Compound Exercises Before Isolated
It may seem like you’re building muscle when you get that pump from a good bicep curl, but it isn’t going to build your dream body. You need a solid foundation to build proper and usable strength. Compound exercises like the bench press, squats, overhead shoulder press, pull-ups, barbell rows, and lunges are powerful for building functional strength. They usually hit more body parts as opposed to just one muscle, allowing you to gain more with less work. Isolated exercises should be saved to be added at the end of a solid workout full of compound exercises.
Experiment with Different Sets and Reps
Your body is going to hit a plateau if you get too used to the same workout too often. It’s pivotal that you change up your workout every few weeks. If it’s not challenging you, start making a few changes. It can be as simple as changing up sets and reps or as intricate as going from a compound strength training routine to a split day routine where you focus on different individual muscle groups for each day. Sometimes you may want to try changing up your entire routine by doing eccentric training where you try reducing weight as you reach failure, or maybe even circuit training where you do a set of exercises one after the other in a circuit over and over again. You have the power to experiment with what your body needs.

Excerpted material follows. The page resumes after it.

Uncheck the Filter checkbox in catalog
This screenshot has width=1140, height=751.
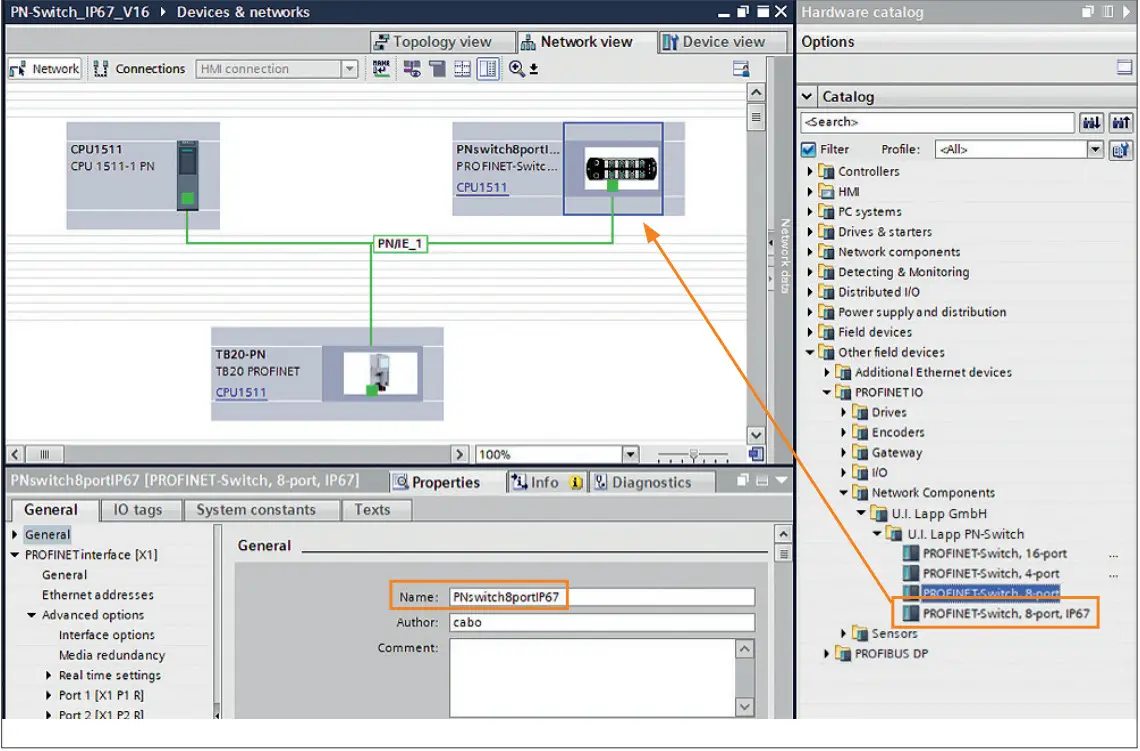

Never Forget The Meal Plan
The majority of your growth is going to take place in the kitchen. Your nutrition is 70 percent of what you accomplish. Your gym efforts go down the drain when you aren’t providing your body with essential vitamins, protein, water, and proper food to help give it what it needs. Investing in a solid protein powder is vital to help to gain the protein requirement you need for your body to gain more muscle. While the goal is to get your protein from the food you eat as often as possible, receiving it from a powdered shake is just as beneficial for getting the same results.
Always Go Back to The Basics / Have Proper Form
The foundation of your form for every exercise you do is going to set the tone for building more muscle and lifting heavier. If you want to improve your routine, you need to go back to the beginning and work on improving and further developing your form to achieve maximum gains in the future. Make it a goal to seek advice from a trainer or experienced friend to look at your technique. Never think that your squat or bench press can’t be better.
Never Neglect the Bodyweight
It’s a shame that most guys at the gym and only utilize the machines and free weights to build their muscles. While that is a solid legitimate solution for building muscle, it’s vital that you engage in bodyweight exercises because of the way they target different parts of your body. Pull-ups, chin-ups, the dozens of push-up variations, and the incredible array of bodyweight exercises can open the door for helping you achieve gains you wouldn’t otherwise.
Improving your strength training routine is all about enforcing proper form, engaging in a healthy meal plan, switching up your workouts for constant development, and always adding in bodyweight to improve overall body strength. Your routine should be constantly revamping every few weeks, whether it’s a slight change in reps or a completely different routine altogether. You want your body to always be ready to build more and not get used to the same routine.